What you should do:
Reproduce every line of the listing below, instructions included, and shift each coordinate in the answers by adding 24 to it. Omit the pictures from your output.
------ Information shown
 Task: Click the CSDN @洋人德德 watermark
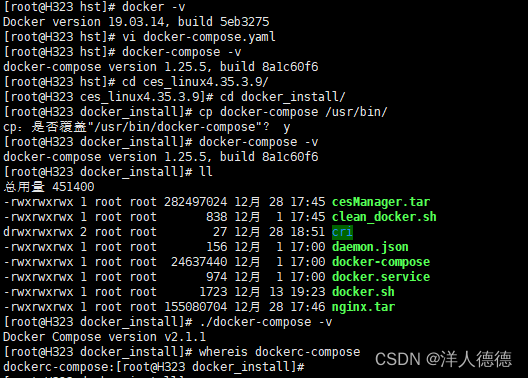point(443,359)
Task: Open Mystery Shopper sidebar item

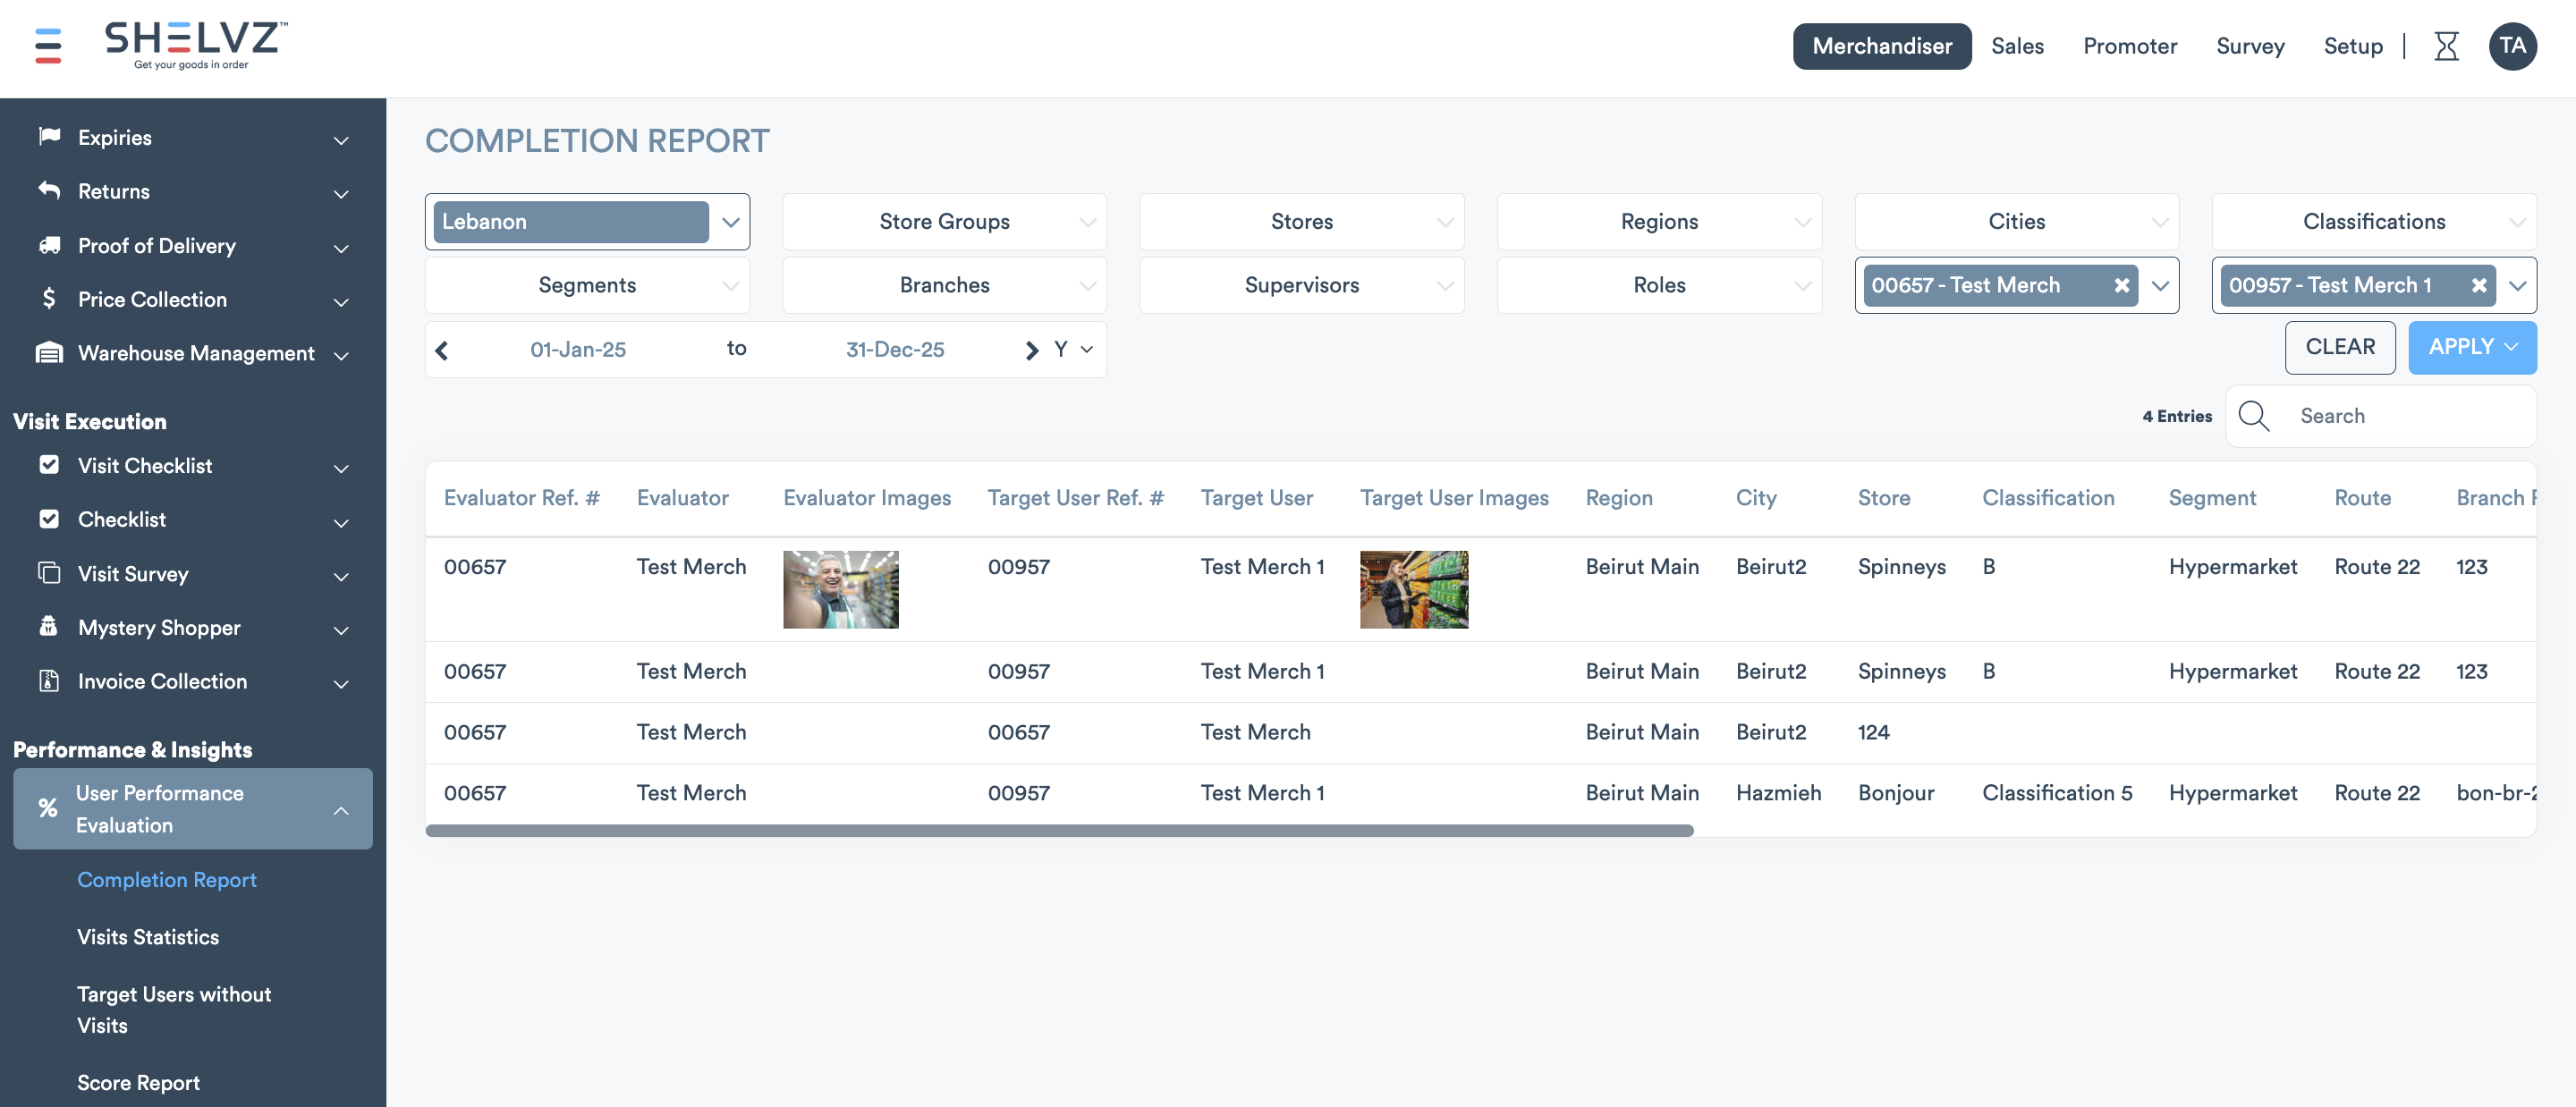Action: [159, 628]
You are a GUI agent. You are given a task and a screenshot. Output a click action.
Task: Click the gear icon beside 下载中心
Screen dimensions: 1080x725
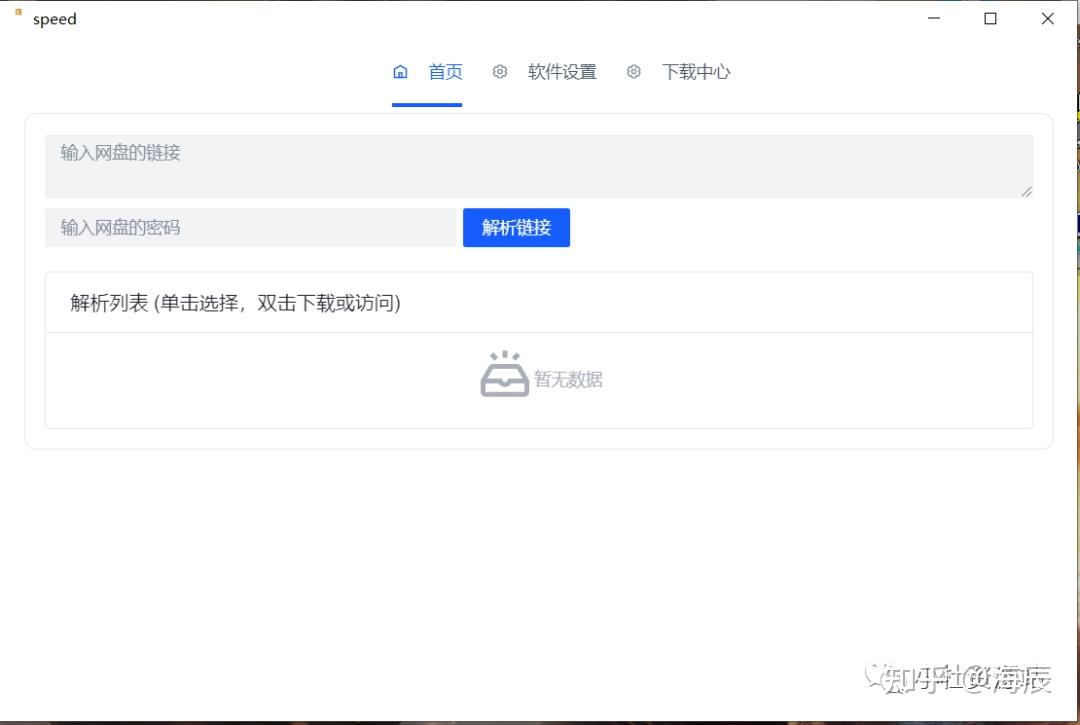click(x=634, y=72)
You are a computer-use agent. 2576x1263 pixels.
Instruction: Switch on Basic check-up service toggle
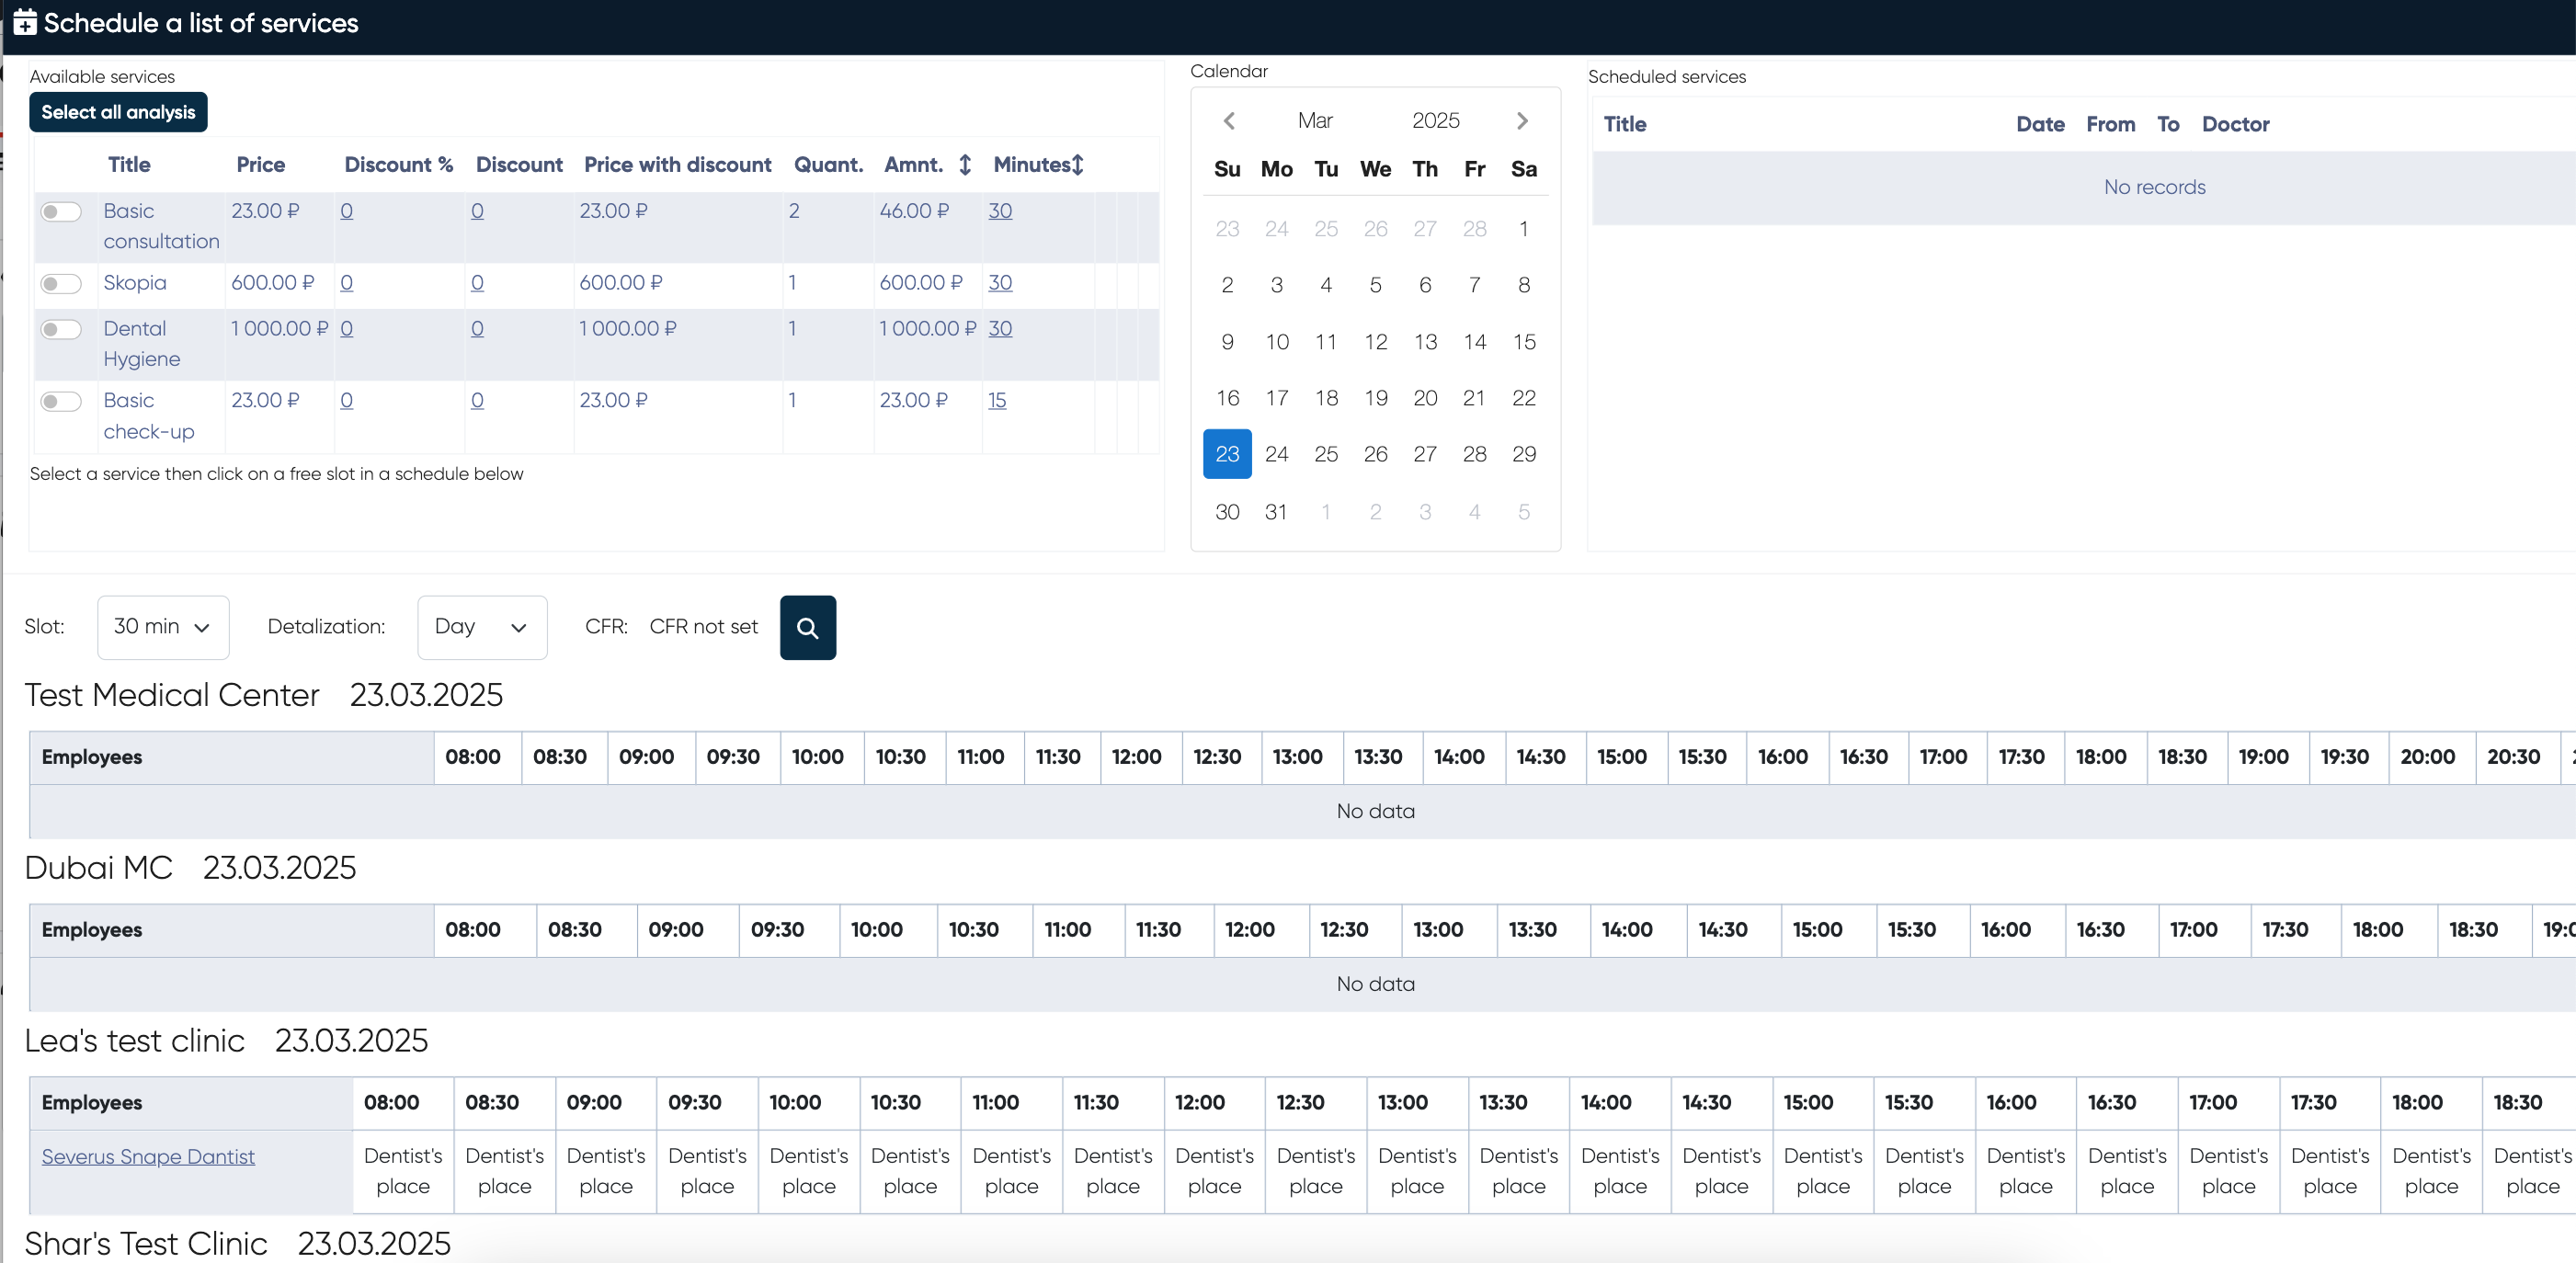61,402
------------
The output:
 Task: Click the CSDN @洋人德德 watermark
point(467,383)
Task: Open Mystery Shopper sidebar item

Action: [183, 652]
You are a GUI agent. You are given a task and a screenshot. Output a click action.
Task: Click the gear icon beside 下载中心
Screen dimensions: 1080x725
click(x=658, y=96)
You are a computer-use agent. 2576x1263 pixels.
Instruction: Switch on Basic check-up service toggle
85,426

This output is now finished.